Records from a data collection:

______

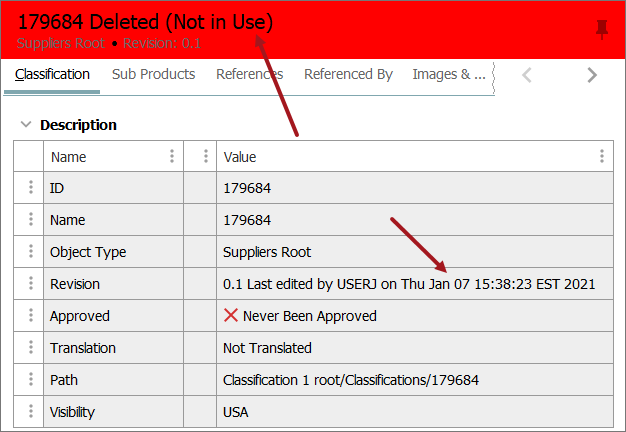Open the Referenced By tab
Screen dimensions: 626x432
pos(348,74)
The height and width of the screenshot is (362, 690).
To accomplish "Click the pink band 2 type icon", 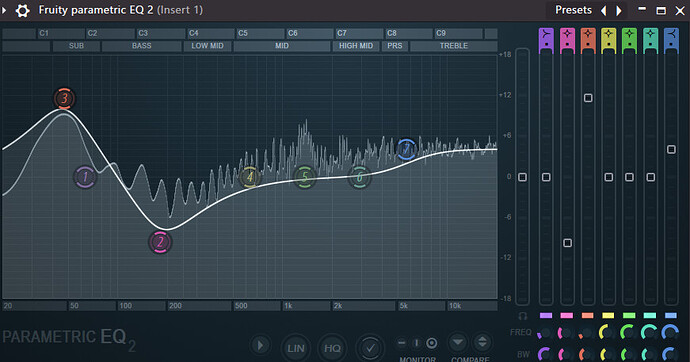I will click(x=567, y=34).
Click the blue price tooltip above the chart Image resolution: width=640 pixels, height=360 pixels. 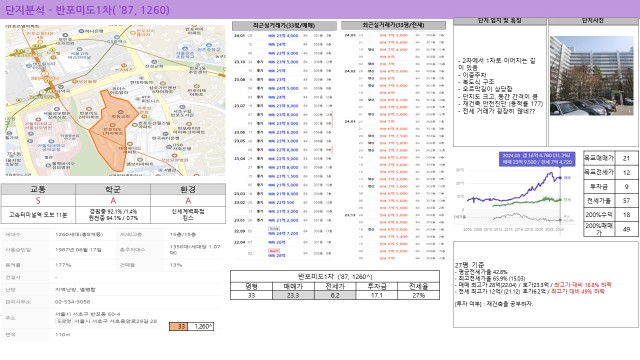(x=537, y=159)
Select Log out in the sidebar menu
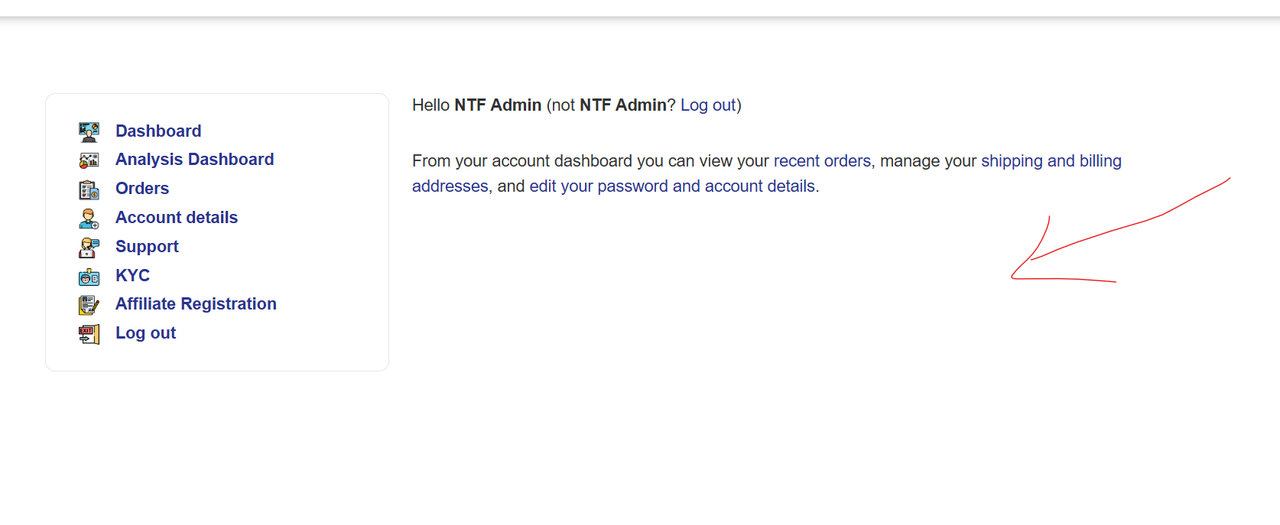Viewport: 1280px width, 525px height. [x=145, y=333]
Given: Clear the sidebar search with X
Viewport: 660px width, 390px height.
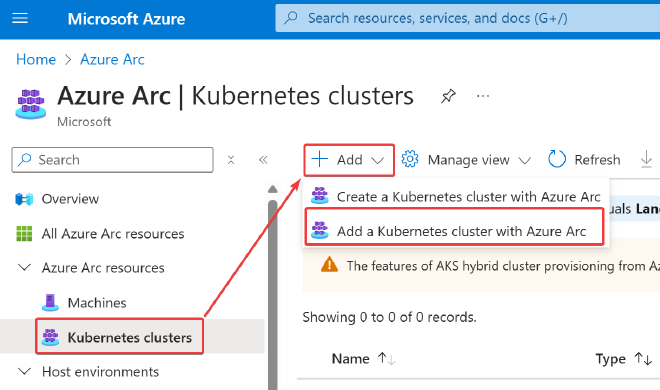Looking at the screenshot, I should tap(231, 160).
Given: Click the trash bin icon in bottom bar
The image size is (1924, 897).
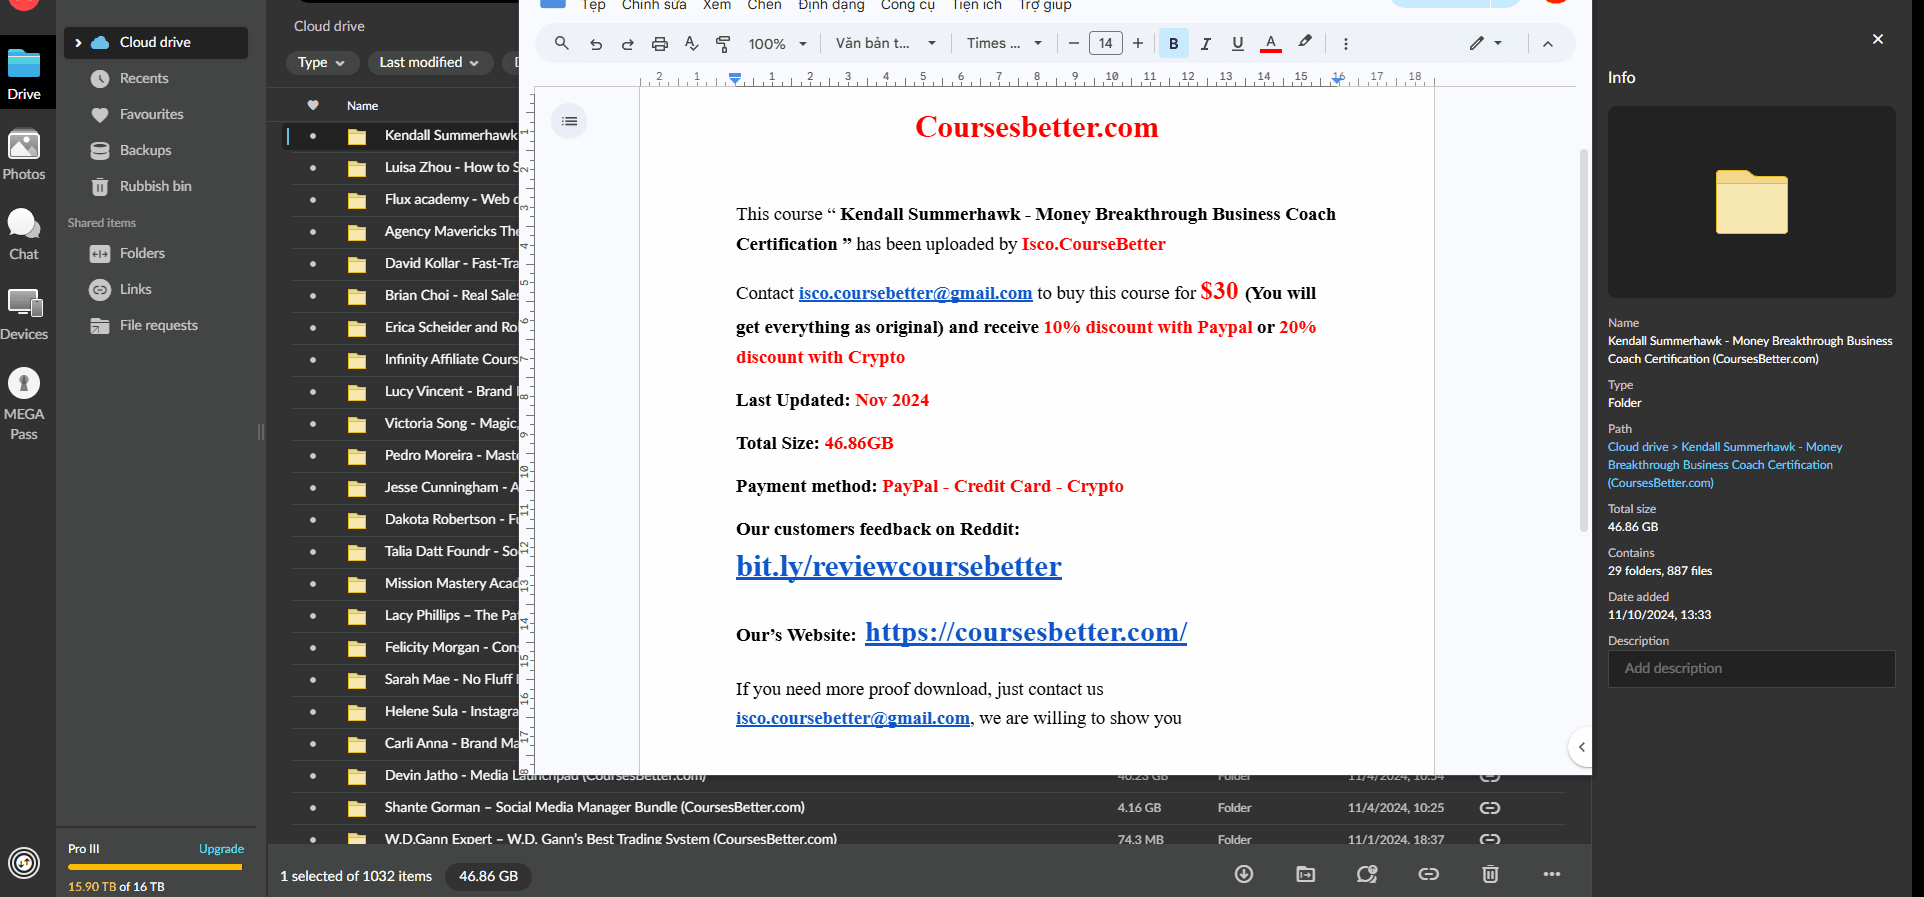Looking at the screenshot, I should pyautogui.click(x=1490, y=874).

______

What is being asked: Which lines above hold the string "Given"? Show each of them.

Exercise response:
Given: Clear the sidebar search with X
Given: Click the trash bin icon in bottom bar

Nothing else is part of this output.